** Stated problem **
Update the data from the line containing "Where should I" through the end of the data by replacing "screenshot" with "screen capture" and leaving everything else unchanged. Return only those lines, without the pictures.

** Source data **
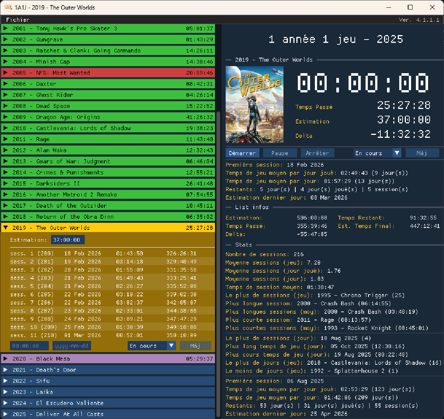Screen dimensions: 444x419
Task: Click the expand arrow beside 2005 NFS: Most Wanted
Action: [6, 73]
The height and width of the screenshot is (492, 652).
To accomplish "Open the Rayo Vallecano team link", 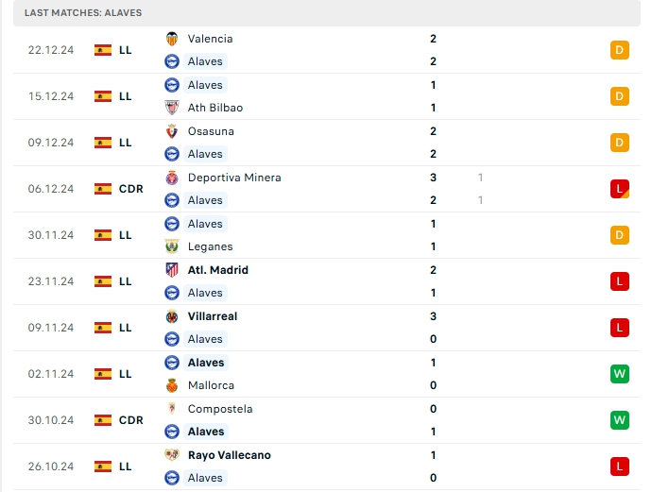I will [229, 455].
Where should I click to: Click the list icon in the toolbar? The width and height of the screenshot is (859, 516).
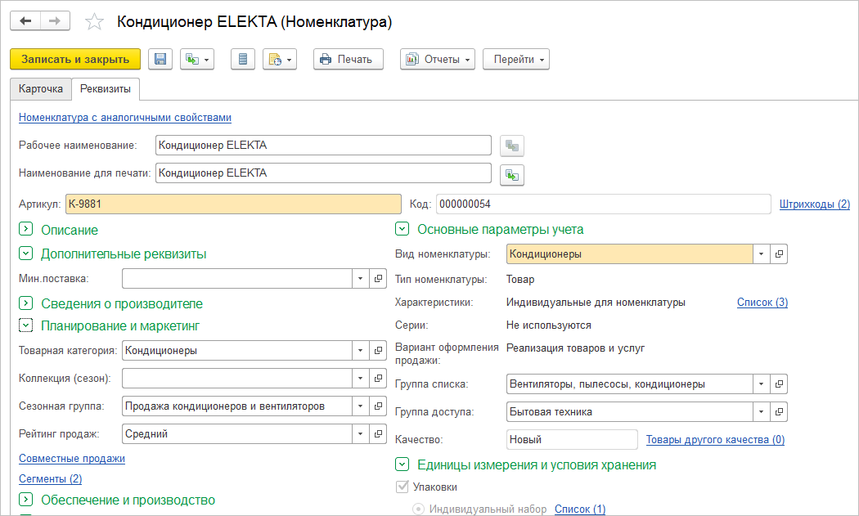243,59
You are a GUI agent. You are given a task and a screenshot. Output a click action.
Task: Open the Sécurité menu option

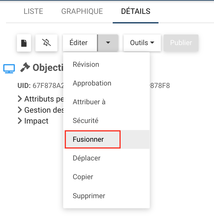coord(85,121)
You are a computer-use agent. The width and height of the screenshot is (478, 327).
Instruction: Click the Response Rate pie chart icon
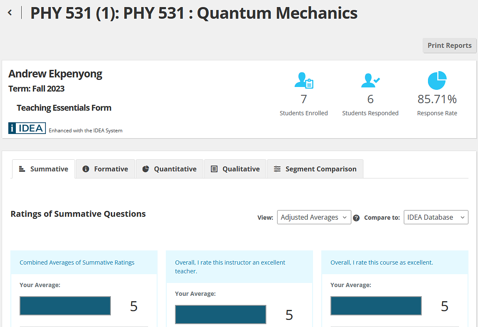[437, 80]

** Completed exercise **
Where should I click to: Click the list icon in the toolbar? The width and height of the screen capture is (859, 516).
243,59
You are a GUI agent. You are given a task and a screen capture. Output a click action.
Task: Open the Sécurité menu option

coord(85,121)
You are a computer-use agent. The width and height of the screen capture is (478, 327).
Instruction: Click the Response Rate pie chart icon
[437, 80]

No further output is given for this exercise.